Originally published at CareerBuilder.com
By K. Daniel Glover
Elaine Biech, then a trainer of teachers of disabled children, reached the proverbial fork in her career path some 20 years ago and abandoned the security of payroll employment for the potentially rewarding yet equally risky life of an independent contractor. When Biech made the move, she guessed she could earn enough income by charging clients $300 a day and working half-days.
She now readily admits that she, like many beginning entrepreneurs, guessed wrong. Biech failed to book even half of her days. And once business did increase, she realized that if she had booked all the time she had planned toward her actual consulting, she could not have done the work because of the time-consuming marketing duties of being self-employed.

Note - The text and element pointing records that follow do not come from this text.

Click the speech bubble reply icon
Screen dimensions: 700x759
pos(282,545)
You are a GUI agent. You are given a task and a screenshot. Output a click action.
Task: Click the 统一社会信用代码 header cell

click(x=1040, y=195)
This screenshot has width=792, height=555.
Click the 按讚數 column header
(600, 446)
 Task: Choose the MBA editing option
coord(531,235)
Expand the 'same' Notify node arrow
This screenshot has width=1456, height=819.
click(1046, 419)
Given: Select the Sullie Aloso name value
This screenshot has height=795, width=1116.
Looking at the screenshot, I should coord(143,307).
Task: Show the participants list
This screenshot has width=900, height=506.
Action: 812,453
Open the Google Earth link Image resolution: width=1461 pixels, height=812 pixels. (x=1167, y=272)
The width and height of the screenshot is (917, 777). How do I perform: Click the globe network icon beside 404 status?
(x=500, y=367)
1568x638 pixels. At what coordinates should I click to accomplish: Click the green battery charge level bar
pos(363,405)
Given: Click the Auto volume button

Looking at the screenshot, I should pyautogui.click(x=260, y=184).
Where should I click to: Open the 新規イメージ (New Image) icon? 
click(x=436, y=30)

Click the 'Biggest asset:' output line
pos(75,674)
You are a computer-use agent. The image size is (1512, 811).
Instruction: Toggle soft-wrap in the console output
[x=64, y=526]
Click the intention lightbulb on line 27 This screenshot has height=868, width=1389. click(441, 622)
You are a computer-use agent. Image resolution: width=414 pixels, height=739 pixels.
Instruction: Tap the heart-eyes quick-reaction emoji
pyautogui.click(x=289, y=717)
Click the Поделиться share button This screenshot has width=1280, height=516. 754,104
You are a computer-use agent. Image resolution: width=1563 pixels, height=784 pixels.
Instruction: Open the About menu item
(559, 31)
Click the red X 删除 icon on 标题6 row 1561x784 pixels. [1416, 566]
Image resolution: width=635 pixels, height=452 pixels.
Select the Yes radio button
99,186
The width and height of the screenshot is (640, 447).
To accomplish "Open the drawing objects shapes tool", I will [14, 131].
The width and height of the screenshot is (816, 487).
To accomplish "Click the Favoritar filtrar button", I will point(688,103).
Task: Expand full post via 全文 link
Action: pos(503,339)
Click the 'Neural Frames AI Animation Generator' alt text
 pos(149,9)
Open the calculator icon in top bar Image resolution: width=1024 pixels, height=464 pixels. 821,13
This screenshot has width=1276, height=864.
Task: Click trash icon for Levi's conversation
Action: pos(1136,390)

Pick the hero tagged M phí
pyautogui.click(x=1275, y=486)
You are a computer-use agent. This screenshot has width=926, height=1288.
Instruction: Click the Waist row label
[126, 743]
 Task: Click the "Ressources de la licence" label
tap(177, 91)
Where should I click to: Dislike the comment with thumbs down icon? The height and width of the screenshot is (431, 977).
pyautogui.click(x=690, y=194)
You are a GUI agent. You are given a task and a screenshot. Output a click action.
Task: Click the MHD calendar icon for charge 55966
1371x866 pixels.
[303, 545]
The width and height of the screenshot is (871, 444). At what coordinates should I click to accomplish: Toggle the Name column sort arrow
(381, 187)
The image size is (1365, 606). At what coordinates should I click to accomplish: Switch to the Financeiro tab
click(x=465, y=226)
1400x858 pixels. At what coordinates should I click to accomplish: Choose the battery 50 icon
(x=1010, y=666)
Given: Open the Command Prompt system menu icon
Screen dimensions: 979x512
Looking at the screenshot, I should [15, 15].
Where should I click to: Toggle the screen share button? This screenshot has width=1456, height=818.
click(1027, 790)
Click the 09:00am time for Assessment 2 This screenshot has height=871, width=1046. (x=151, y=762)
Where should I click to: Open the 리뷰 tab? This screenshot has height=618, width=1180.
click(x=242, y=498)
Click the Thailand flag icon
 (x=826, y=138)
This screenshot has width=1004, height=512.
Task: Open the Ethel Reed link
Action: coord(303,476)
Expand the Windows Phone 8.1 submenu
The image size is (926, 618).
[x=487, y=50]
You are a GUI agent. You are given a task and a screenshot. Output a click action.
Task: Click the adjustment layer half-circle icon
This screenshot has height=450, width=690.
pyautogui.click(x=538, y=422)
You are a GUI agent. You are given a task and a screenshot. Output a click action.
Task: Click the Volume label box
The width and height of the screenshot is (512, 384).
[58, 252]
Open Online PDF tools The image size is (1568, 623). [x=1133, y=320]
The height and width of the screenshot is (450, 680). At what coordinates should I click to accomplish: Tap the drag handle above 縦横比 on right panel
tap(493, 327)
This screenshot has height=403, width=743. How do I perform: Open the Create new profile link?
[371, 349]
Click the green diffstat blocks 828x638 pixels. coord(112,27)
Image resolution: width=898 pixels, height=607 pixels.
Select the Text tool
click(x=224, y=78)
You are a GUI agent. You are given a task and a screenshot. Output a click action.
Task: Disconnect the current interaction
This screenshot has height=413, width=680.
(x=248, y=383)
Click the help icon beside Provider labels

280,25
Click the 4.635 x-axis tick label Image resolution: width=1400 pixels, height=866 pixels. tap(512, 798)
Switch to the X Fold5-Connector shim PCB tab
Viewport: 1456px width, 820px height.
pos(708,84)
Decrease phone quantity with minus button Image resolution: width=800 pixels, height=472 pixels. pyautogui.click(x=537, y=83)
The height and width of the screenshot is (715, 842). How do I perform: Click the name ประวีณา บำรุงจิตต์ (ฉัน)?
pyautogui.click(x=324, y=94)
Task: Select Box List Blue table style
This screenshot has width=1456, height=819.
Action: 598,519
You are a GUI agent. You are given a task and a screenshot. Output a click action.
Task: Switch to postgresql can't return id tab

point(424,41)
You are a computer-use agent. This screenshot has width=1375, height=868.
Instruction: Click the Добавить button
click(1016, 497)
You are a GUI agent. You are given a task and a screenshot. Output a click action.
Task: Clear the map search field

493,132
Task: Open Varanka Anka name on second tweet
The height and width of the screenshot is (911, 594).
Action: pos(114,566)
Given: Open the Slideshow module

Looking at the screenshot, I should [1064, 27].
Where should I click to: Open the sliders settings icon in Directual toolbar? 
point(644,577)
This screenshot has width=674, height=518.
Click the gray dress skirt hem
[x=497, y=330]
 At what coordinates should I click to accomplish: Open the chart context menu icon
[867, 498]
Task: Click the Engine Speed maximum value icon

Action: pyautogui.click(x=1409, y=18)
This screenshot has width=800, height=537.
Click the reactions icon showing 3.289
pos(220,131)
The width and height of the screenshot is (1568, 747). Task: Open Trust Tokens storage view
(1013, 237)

Two months into the job, Biech doubled her prices. Now she does not hesitate to charge her executive-level clients $1,000 a day or thousands of dollars per project if the circumstances warrant. Years of experience, in other words, have taught Biech how to think like an independent contractor.
Life of the entrepreneur
The creative and ambitious souls who forsake the comforts of secure, full-time employment to fly solo in the wilds of the entrepreneurial jungle often do not realize how much their mindset will have to change to succeed. But change it must.
“They are definitely going to have to be more self-disciplined,” says Tom McGrath, president of the National Association of Independent Contractors (NICA). “You eat what you kill, if you will, and if you’re not out there killing, you’re going to starve. … You can’t be in your pajamas watching cartoons at 10 o’clock in the morning.”
“Free agents” more often than not are just that–on their own in every aspect of their business. “You’re your own bookkeeper; you’re your own marketing expert; you’re your own janitor; you’re your own typist and secretary,” says Biech, a speaker at Linkage Inc.’s “Consulting Skills Institute” in December 1999 and author of “The Business of Consulting: The Basics and Beyond.” “You do everything.”
Many independent contractors leave what they see as the constraints of the corporate world because they want to make a difference. They want to solve problems, help numerous organizations, do a variety of work and pursue exciting projects rather than necessarily make money. They are, in a word, altruistic.
“All that is true [about the consulting life],” Biech says. “That will happen. But you can’t dedicate 90 percent of your time to that part and 10 percent to running your business.”